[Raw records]
########
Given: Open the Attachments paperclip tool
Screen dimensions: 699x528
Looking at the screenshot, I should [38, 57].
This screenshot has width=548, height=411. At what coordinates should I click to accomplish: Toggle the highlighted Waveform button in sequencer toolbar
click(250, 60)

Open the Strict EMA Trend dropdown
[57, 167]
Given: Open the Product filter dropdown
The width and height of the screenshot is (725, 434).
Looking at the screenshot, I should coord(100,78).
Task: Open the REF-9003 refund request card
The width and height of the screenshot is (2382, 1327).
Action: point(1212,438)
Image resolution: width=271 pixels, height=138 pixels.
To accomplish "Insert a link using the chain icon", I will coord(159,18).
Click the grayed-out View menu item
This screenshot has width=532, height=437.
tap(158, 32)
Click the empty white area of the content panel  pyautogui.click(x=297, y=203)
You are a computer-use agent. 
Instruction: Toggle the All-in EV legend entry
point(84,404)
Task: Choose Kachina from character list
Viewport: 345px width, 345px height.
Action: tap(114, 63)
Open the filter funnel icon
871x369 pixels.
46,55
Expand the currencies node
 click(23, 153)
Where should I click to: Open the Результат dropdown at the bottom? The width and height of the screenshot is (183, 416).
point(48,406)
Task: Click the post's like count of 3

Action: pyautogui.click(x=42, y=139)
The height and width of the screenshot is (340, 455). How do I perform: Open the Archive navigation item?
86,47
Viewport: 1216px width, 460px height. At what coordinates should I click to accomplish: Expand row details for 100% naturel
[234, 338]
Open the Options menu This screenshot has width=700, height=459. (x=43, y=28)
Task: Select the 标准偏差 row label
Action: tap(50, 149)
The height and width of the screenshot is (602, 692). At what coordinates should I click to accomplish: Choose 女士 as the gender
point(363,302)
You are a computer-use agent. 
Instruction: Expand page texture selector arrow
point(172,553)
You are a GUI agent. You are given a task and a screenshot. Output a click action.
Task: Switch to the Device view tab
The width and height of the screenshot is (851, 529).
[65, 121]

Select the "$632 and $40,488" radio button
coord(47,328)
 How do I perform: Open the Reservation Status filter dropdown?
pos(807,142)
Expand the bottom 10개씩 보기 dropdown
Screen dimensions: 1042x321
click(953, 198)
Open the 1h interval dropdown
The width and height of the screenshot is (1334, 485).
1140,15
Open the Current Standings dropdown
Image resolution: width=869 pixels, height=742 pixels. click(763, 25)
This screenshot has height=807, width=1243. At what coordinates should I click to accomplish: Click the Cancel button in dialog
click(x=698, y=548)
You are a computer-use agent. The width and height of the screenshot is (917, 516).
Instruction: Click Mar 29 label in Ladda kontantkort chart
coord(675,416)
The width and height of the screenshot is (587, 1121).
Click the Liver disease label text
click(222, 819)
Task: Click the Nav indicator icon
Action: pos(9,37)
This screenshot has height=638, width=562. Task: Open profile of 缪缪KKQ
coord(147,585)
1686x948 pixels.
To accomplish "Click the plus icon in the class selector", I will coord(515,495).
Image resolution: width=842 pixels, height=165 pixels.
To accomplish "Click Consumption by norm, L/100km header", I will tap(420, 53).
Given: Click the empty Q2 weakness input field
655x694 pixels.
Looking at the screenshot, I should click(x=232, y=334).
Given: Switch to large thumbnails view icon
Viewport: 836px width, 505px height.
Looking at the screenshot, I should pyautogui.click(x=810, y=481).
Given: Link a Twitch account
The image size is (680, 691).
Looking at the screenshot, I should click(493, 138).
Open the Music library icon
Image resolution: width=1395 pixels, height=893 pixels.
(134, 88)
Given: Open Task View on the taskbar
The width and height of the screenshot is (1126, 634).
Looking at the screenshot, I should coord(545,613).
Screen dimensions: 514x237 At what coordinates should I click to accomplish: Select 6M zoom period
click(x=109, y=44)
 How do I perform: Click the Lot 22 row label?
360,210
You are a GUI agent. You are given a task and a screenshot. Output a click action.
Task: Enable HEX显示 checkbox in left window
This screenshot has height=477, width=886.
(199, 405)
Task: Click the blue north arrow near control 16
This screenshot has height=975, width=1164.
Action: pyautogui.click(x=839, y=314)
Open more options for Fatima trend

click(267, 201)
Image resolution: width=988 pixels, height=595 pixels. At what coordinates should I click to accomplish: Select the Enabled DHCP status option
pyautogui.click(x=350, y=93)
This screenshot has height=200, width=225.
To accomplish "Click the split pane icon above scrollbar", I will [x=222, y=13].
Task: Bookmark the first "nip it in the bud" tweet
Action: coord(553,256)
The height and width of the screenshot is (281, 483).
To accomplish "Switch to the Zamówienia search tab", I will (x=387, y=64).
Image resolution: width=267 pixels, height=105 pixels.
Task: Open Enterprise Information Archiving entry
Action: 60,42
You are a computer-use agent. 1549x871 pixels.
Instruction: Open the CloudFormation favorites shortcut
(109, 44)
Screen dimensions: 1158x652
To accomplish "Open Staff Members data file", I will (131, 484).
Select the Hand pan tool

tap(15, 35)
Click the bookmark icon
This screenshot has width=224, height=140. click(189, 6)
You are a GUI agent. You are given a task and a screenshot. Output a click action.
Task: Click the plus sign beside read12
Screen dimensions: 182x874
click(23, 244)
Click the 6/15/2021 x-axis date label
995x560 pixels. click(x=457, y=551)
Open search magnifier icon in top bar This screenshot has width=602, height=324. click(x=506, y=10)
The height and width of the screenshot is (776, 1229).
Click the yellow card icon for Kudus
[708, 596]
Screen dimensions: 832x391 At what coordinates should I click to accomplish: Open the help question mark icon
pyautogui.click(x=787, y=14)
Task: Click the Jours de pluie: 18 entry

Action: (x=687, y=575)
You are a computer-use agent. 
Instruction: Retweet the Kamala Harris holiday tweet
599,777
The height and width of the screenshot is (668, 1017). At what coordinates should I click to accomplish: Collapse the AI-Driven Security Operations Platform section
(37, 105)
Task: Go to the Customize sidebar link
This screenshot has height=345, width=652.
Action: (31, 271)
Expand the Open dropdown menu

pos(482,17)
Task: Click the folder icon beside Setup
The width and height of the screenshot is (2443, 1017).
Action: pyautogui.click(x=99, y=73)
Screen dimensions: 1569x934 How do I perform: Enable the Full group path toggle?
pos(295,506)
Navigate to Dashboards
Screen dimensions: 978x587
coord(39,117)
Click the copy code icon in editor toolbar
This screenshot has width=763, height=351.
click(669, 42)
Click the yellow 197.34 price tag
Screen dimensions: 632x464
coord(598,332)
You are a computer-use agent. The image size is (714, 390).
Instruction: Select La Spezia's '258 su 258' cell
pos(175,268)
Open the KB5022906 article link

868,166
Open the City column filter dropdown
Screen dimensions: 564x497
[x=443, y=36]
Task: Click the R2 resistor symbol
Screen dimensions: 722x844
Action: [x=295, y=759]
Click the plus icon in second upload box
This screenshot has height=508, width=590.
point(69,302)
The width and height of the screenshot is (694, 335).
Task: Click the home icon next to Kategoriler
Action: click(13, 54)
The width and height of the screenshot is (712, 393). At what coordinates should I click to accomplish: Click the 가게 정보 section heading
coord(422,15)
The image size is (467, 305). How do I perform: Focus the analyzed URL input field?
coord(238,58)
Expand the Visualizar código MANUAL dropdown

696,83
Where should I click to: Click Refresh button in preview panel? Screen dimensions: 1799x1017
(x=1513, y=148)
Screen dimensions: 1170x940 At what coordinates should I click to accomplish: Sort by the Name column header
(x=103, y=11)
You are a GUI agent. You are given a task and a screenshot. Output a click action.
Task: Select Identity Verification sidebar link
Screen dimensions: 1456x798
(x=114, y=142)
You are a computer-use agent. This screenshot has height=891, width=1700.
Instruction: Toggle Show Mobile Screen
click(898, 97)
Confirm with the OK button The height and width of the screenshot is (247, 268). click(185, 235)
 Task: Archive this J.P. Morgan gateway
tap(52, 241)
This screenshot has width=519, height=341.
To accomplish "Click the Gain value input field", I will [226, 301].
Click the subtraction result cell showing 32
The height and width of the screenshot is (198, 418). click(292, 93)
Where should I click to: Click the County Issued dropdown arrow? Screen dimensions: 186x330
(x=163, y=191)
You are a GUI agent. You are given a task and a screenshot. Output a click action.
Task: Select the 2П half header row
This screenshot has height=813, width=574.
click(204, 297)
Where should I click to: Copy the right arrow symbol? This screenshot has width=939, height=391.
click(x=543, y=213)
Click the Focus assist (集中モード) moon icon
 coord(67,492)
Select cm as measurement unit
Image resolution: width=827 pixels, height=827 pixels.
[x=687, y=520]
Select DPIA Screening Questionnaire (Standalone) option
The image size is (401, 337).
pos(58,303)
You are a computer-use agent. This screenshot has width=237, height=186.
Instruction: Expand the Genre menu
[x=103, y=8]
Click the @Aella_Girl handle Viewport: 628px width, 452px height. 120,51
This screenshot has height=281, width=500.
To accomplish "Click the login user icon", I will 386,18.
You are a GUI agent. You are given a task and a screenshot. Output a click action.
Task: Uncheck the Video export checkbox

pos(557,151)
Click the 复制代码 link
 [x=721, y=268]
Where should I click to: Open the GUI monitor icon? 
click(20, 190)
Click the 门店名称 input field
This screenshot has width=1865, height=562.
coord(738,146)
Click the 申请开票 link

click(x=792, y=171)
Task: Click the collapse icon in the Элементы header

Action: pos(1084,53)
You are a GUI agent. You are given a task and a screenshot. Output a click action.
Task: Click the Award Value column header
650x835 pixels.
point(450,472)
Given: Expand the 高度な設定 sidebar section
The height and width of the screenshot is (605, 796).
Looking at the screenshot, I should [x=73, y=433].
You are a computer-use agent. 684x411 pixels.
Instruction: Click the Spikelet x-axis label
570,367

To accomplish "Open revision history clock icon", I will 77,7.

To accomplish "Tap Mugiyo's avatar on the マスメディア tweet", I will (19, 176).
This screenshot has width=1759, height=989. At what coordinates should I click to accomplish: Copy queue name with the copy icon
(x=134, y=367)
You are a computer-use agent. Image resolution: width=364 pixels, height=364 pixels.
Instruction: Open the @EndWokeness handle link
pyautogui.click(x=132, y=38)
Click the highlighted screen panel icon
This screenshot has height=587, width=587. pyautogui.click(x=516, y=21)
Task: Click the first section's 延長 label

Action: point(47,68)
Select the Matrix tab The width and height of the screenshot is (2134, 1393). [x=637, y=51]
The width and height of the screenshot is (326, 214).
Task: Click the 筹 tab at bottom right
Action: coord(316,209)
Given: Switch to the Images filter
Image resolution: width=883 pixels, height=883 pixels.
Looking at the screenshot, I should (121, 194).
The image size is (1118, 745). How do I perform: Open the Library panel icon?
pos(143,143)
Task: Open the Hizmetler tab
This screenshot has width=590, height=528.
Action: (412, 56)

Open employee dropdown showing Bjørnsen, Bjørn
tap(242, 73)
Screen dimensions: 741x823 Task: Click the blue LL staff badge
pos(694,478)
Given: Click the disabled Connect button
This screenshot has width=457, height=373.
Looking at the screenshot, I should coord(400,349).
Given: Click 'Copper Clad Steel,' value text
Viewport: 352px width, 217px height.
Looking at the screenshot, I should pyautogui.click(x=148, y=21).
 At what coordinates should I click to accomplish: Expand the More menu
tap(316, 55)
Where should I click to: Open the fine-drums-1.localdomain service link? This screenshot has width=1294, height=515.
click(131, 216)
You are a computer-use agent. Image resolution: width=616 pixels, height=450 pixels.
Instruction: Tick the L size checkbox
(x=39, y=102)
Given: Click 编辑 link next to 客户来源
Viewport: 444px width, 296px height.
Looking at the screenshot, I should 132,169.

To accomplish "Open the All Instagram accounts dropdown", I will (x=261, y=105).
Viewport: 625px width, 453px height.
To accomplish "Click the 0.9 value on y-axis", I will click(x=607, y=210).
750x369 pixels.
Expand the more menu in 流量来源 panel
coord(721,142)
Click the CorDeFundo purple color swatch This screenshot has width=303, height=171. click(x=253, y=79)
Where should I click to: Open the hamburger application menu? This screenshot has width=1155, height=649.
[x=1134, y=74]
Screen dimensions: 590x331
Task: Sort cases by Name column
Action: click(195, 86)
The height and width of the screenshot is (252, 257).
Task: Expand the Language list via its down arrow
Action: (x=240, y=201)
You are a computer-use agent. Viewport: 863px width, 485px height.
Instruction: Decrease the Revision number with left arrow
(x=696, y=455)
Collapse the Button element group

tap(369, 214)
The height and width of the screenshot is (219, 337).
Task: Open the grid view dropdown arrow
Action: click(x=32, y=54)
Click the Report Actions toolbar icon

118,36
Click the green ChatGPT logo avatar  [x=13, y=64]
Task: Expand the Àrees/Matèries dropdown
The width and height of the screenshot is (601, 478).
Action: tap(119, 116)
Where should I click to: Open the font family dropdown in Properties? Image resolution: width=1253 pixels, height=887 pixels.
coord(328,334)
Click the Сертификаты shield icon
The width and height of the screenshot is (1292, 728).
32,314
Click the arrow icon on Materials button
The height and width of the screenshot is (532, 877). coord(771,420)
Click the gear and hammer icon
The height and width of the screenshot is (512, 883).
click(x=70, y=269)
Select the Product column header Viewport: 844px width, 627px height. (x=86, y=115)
########
## Work to be completed
Reproduce the entries in the stretch from the line containing "has width=237, height=186." through the line containing "I will 386,18.", requests included, rescaling every coordinate in the answers by 0.4 and rounding to whole numbers with halves rounded up. Leave all numbers in the requests unchanged, and give only these lines.

## Written answer
You are a computer-use agent. This screenshot has width=237, height=186.
Instruction: Expand the Genre menu
[x=41, y=3]
Click the @Aella_Girl handle Viewport: 628px width, 452px height. 48,20
This screenshot has height=281, width=500.
To accomplish "Click the login user icon", I will 154,7.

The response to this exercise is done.